L’entrée en application du mécanisme d’ajustement carbone aux frontières, connu sous l’acronyme CBAM, pousse de nombreux secteurs industriels marocains à revoir leurs modes de production. Désormais, les entreprises exportatrices doivent réduire leurs émissions de CO₂ afin de préserver leur compétitivité sur le marché européen. Le carbone devient ainsi un critère économique déterminant, au même titre que le prix, la qualité ou les délais de livraison.
Plusieurs filières stratégiques sont directement concernées par cette transition écologique.
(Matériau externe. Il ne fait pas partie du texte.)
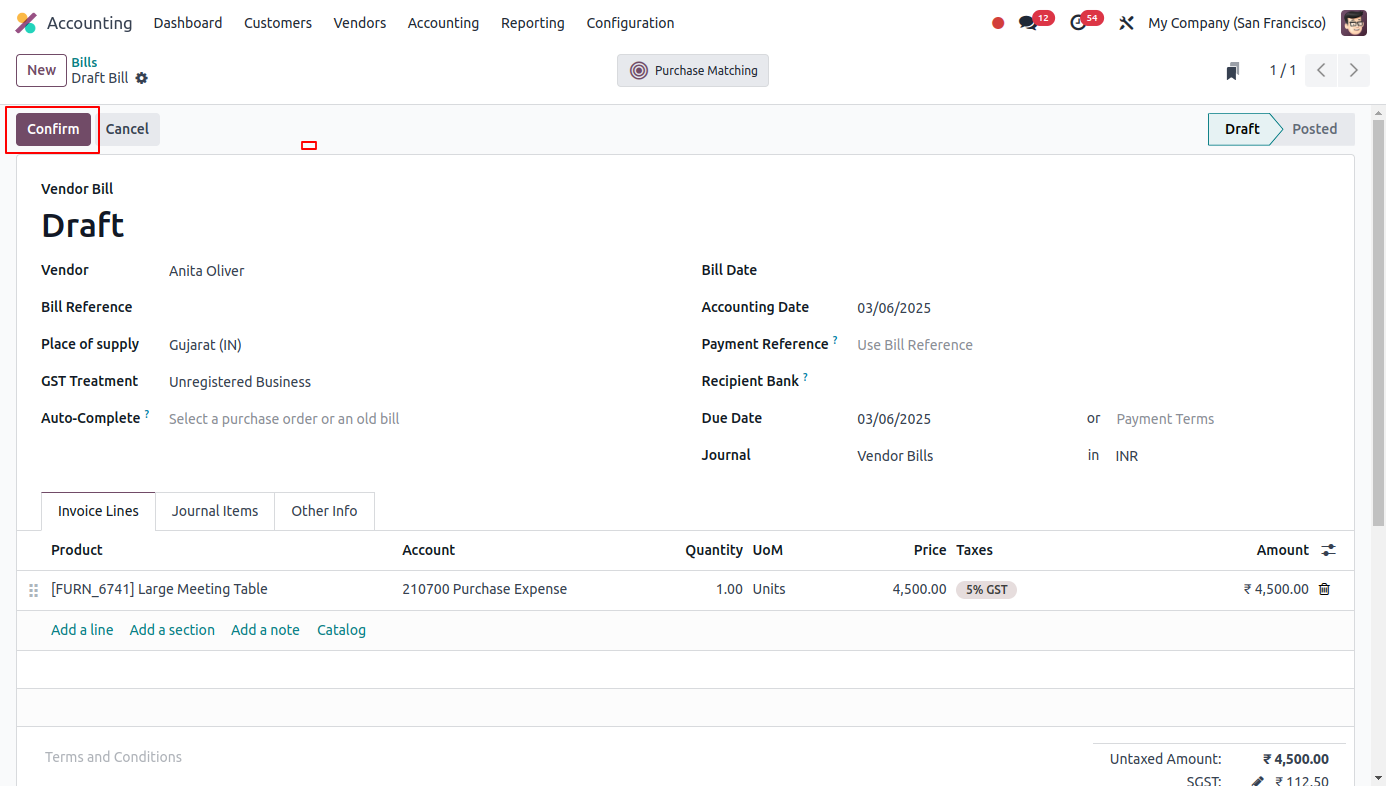Click the red status dot in the top bar
Image resolution: width=1386 pixels, height=786 pixels.
[997, 21]
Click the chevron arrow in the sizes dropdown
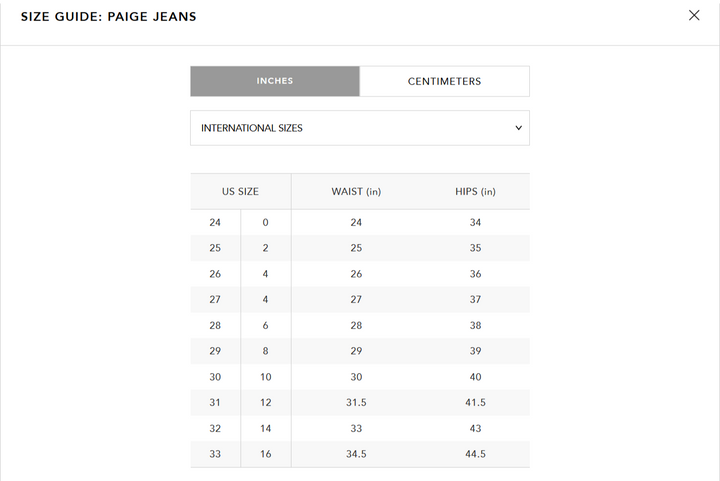720x481 pixels. [518, 128]
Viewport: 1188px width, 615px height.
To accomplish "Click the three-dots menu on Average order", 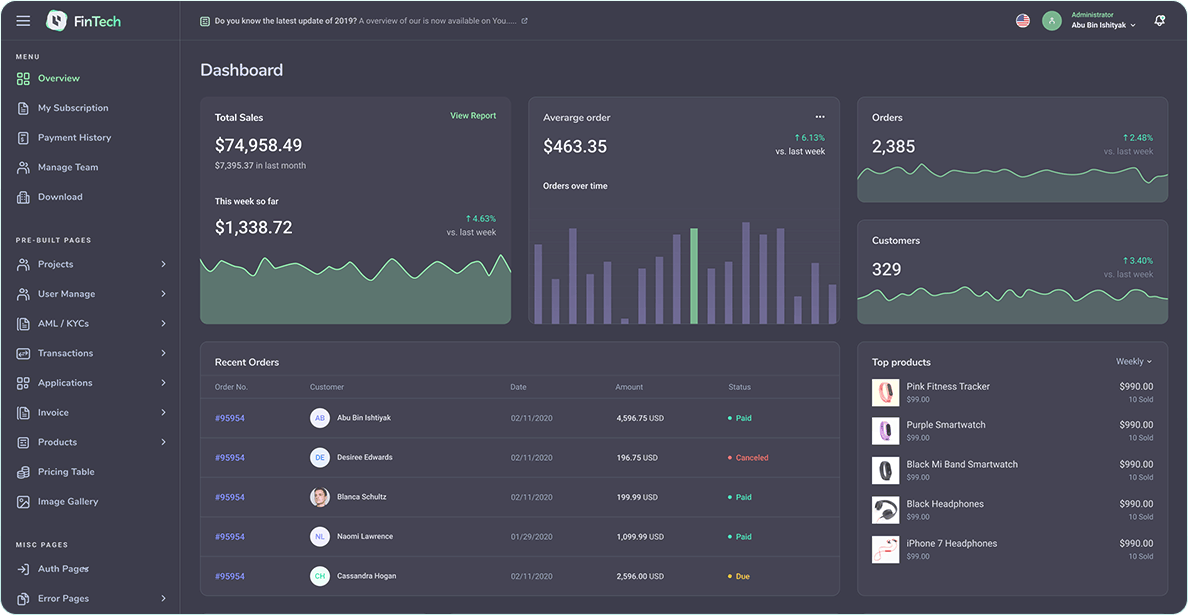I will [820, 117].
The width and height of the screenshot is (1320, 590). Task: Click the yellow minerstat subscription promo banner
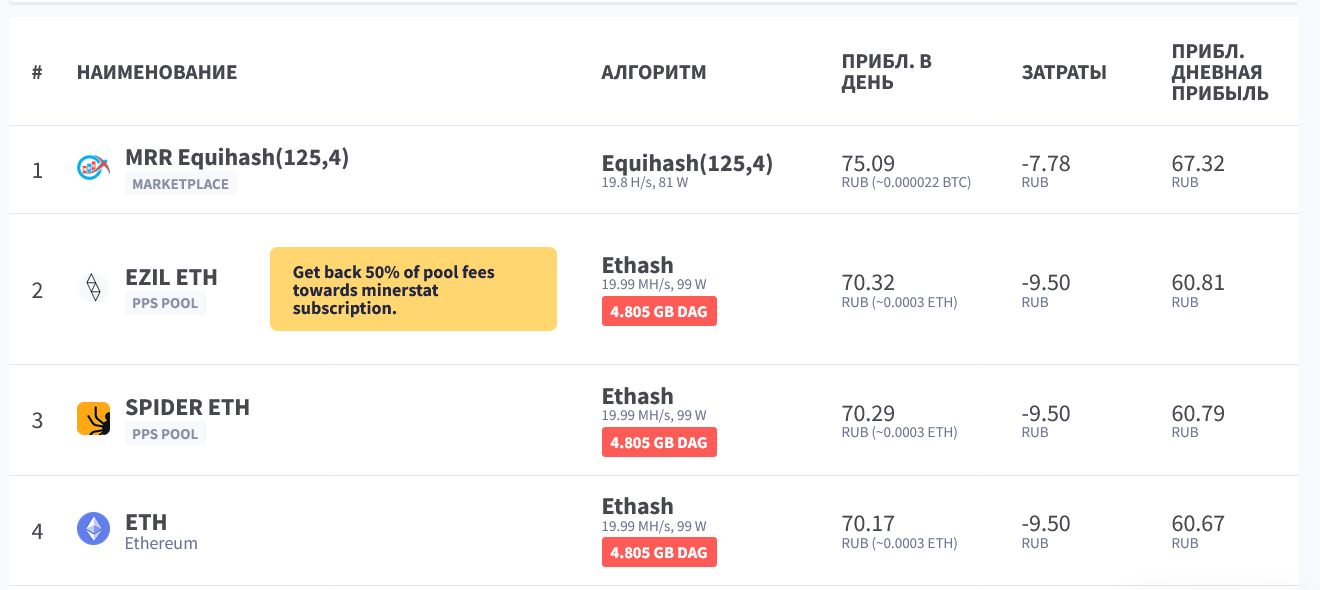tap(413, 289)
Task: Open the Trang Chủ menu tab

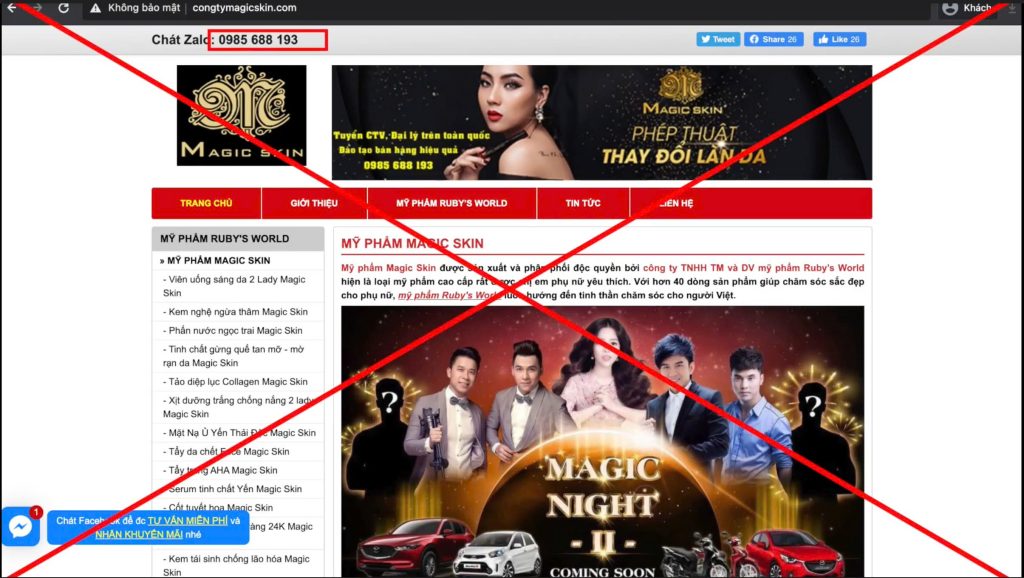Action: click(x=206, y=203)
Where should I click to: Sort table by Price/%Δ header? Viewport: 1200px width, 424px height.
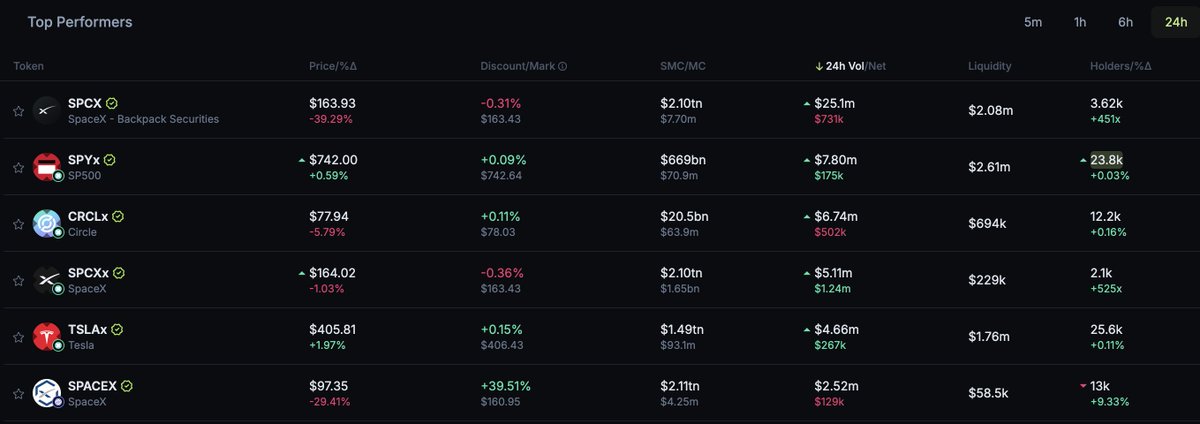333,66
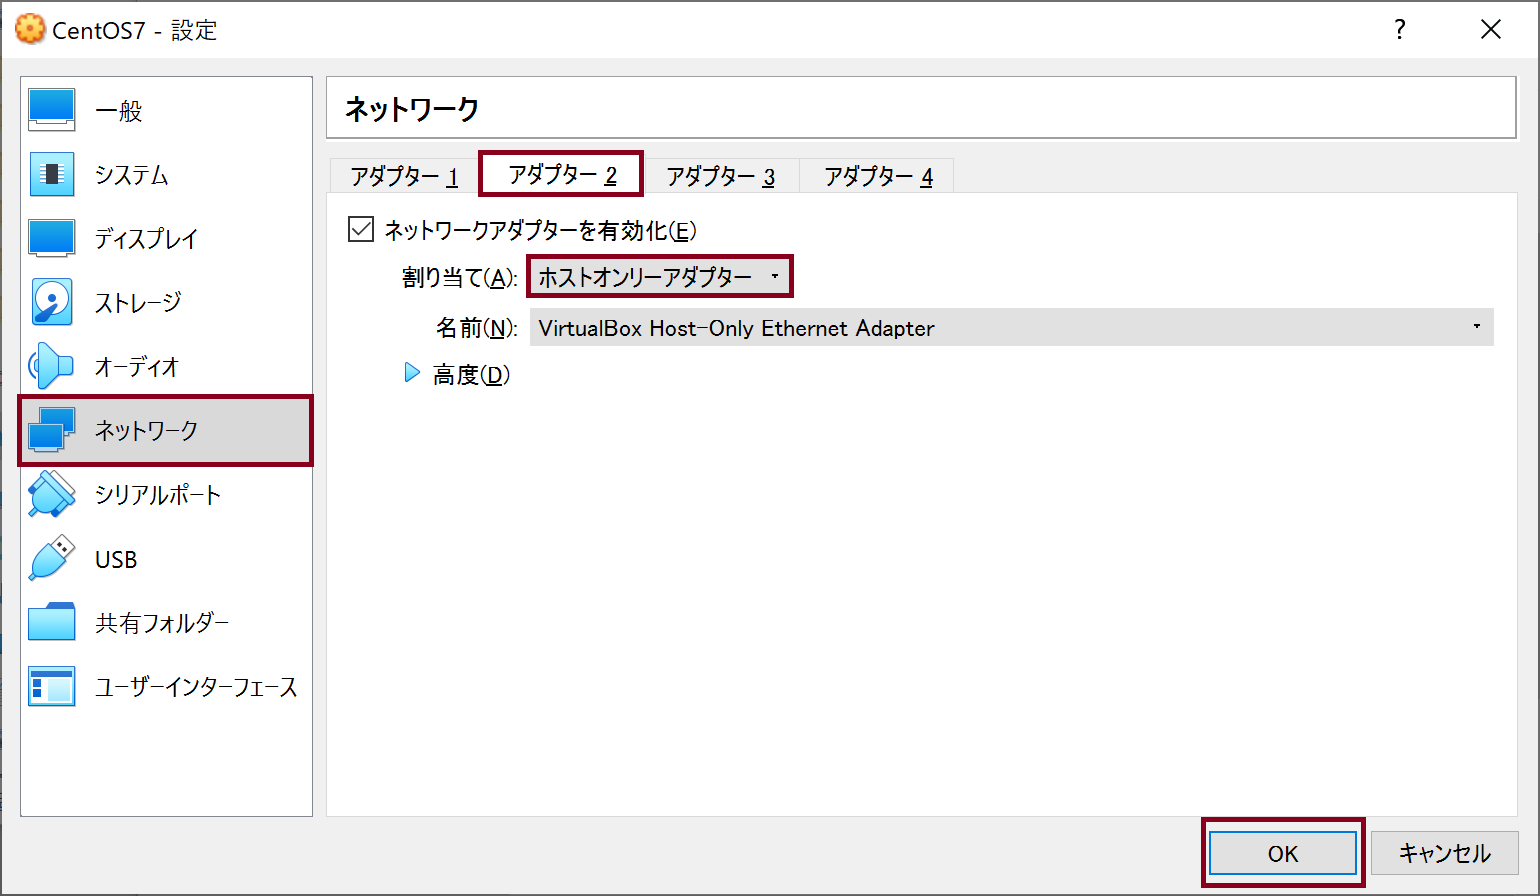The width and height of the screenshot is (1540, 896).
Task: Switch to the アダプター 4 tab
Action: 877,174
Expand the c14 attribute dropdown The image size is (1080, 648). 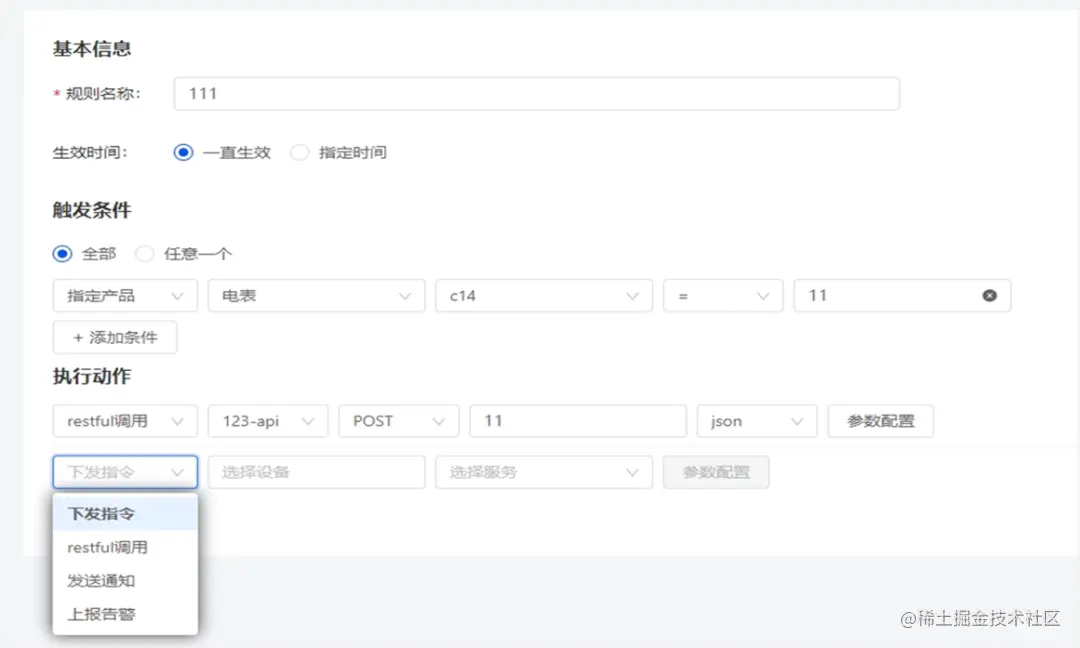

L’industrie automobile, le textile, la sidérurgie, le ciment, l’agroalimentaire ou encore la production d’engrais figurent parmi les secteurs appelés à accélérer leur mutation énergétique. Pour le Maroc, l’enjeu est double : répondre aux exigences internationales tout en renforçant son attractivité industrielle.
Le Royaume bénéficie toutefois d’une avance importante grâce aux investissements engagés depuis plusieurs années dans les énergies renouvelables. Le développement du solaire et de l’éolien constitue aujourd’hui un pilier central de la stratégie énergétique nationale. Le complexe solaire Noor à Ouarzazate illustre cette ambition de produire une énergie propre et de réduire la dépendance aux énergies fossiles importées.
Dans le domaine éolien, plusieurs projets développés notamment à Tarfaya et Midelt participent également à la modernisation du mix énergétique marocain. Ces investissements permettent au pays de consolider son positionnement régional dans les énergies vertes.
Le secteur automobile, considéré comme l’un des moteurs des exportations marocaines, multiplie aussi les initiatives de décarbonation. À Melloussa, près de Tanger, l’usine du constructeur Renault Group mise sur les énergies renouvelables et les technologies de recyclage industriel afin de réduire son empreinte environnementale. Même dynamique du côté de Stellantis à Kénitra, où les investissements dans l’efficacité énergétique se renforcent pour répondre aux standards européens.
L’industrie textile marocaine s’inscrit également dans cette transformation. Plusieurs entreprises basées à Casablanca et Tanger investissent dans des solutions durables, notamment les panneaux photovoltaïques, le recyclage des eaux usées et les chaudières à biomasse. L’objectif est de renforcer l’image d’un « Made in Morocco » plus respectueux de l’environnement et capable de conserver sa place dans les chaînes d’approvisionnement internationales.
Cette transition verte représente ainsi un défi majeur pour l’économie marocaine, mais également une opportunité stratégique pour attirer davantage d’investissements industriels et renforcer la compétitivité du Royaume sur les marchés internationaux.